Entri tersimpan
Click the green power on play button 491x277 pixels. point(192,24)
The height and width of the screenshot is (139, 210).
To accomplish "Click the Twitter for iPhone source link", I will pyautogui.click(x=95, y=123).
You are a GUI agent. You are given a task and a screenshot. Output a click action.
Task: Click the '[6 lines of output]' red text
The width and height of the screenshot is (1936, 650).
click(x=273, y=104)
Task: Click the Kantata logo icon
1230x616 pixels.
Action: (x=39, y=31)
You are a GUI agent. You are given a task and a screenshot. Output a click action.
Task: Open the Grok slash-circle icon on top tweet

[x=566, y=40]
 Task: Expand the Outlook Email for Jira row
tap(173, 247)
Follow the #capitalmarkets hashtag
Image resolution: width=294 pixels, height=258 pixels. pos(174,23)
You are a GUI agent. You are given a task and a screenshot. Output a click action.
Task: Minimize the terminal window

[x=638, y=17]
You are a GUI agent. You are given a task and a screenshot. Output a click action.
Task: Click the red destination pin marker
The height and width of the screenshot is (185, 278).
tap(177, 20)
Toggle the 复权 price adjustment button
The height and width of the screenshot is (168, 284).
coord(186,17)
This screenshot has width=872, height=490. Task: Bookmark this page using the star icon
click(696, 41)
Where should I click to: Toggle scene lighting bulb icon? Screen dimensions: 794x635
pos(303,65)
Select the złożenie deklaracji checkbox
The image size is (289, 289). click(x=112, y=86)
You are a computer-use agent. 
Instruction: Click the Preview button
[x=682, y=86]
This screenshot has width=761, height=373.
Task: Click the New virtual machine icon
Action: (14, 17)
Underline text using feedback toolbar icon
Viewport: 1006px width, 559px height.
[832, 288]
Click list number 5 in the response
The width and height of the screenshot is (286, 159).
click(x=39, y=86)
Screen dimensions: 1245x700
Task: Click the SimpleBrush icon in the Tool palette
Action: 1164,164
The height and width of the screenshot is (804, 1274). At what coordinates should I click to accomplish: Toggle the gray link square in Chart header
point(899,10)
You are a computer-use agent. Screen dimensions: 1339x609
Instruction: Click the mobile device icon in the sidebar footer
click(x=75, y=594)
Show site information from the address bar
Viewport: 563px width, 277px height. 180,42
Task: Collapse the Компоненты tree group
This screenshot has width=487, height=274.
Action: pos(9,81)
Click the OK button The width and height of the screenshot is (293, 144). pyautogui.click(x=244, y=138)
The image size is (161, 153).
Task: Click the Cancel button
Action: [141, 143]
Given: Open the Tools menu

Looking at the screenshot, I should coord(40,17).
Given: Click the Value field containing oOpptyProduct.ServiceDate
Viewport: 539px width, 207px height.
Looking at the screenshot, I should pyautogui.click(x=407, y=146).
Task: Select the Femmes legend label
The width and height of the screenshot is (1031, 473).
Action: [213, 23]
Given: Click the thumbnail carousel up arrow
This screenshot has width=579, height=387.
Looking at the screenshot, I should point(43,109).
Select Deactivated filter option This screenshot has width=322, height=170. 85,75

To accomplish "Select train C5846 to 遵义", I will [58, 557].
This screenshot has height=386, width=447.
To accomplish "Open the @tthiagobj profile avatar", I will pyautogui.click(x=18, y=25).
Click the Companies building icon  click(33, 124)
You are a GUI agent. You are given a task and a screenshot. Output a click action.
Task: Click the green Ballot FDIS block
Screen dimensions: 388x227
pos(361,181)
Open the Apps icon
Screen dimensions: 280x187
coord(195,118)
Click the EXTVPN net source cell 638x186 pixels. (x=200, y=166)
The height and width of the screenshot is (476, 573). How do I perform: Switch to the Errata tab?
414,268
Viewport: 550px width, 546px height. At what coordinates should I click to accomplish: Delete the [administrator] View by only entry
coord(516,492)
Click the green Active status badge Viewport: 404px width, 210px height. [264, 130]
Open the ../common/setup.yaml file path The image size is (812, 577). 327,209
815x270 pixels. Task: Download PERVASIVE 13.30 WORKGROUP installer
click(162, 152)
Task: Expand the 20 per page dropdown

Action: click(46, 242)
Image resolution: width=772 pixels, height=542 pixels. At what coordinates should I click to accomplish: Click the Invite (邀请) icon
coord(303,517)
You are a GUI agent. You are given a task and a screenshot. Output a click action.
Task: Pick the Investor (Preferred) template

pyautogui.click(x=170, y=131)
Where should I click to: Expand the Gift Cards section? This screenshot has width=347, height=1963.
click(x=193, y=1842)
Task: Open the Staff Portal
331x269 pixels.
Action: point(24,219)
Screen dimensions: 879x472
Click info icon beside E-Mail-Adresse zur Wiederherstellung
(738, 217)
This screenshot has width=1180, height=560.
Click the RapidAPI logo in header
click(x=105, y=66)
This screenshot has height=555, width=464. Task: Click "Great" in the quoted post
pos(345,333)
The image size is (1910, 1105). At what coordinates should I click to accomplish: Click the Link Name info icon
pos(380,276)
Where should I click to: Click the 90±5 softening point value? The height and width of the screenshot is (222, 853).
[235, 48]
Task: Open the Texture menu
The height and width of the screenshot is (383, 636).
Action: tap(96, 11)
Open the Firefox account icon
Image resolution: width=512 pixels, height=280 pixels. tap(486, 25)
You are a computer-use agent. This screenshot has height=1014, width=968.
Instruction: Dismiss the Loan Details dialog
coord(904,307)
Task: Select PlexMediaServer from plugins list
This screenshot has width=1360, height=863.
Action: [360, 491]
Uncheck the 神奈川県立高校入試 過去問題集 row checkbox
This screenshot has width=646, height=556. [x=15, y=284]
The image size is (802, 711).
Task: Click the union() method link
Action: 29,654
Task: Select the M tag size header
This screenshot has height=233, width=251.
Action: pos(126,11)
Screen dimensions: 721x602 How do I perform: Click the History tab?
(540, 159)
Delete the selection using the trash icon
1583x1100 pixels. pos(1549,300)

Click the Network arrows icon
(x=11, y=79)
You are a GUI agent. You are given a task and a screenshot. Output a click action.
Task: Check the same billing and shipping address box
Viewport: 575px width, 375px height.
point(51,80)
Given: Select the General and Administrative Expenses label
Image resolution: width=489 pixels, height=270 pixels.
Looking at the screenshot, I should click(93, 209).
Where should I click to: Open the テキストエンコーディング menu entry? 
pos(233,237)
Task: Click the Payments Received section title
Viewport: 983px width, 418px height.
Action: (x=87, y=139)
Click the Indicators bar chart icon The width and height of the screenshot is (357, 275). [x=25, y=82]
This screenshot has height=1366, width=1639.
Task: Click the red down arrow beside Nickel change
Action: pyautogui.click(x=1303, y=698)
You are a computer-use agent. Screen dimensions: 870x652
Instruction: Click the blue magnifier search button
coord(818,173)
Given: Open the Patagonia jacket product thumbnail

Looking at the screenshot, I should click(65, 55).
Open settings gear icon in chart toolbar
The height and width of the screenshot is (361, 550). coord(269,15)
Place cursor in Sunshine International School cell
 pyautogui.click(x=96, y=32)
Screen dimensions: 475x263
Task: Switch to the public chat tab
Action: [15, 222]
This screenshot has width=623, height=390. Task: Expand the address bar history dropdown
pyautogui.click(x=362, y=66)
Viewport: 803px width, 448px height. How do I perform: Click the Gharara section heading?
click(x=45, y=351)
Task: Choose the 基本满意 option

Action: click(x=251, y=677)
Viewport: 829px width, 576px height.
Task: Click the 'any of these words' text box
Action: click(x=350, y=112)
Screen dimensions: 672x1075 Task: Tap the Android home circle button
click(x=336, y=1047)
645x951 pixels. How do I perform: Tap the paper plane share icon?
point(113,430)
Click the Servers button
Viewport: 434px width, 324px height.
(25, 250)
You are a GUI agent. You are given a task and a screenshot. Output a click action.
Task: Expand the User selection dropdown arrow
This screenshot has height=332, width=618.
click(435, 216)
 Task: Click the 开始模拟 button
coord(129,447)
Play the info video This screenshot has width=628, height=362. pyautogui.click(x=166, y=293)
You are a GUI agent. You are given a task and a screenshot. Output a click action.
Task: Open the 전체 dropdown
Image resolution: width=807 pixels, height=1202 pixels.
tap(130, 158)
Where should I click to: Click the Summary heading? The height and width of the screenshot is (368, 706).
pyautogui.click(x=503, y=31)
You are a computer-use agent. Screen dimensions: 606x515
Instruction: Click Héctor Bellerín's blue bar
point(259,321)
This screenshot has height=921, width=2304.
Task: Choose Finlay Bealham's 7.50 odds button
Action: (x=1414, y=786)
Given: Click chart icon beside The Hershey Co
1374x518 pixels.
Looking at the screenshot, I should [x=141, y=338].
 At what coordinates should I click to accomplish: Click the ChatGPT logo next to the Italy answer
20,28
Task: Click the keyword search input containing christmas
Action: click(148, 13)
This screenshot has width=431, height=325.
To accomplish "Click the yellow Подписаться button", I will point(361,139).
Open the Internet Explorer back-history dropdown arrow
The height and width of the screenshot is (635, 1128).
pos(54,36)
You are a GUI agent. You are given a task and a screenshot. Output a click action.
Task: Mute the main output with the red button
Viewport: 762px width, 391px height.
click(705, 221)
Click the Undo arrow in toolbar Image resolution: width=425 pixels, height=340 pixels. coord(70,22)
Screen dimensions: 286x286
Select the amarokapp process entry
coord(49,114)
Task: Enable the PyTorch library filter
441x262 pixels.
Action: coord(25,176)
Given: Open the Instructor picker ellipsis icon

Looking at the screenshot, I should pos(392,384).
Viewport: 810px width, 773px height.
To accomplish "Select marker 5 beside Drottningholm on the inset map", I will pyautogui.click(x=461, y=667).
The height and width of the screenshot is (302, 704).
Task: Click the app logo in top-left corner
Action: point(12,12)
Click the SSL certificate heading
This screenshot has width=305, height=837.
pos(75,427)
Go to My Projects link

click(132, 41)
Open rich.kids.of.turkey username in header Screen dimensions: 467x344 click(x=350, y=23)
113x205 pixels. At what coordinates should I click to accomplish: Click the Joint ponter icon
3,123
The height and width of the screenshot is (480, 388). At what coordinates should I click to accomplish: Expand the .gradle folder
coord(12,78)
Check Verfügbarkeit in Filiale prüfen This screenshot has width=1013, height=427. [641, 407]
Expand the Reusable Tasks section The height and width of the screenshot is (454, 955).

## TUGAS YANG DIBERIKAN
Tulis ulang baris-baris mulai dari awal data hingga baris yang memuat "will pyautogui.click(x=95, y=123).", termasuk kedua ujungnya, sebagai CSV dua kolom bernama teks dan jawaban. Buat satu baris CSV untuk setiap teks beserta jawabannya, masing-masing dalam satu kolom berkutip, dengan jeda baris diganti spasi.

## JAWABAN TUGAS
teks,jawaban
"Click the green power on play button 491x277 pixels.","point(192,24)"
"The height and width of the screenshot is (139, 210). To accomplish ""Click the Twitter for iPhone source link"",","I will pyautogui.click(x=95, y=123)."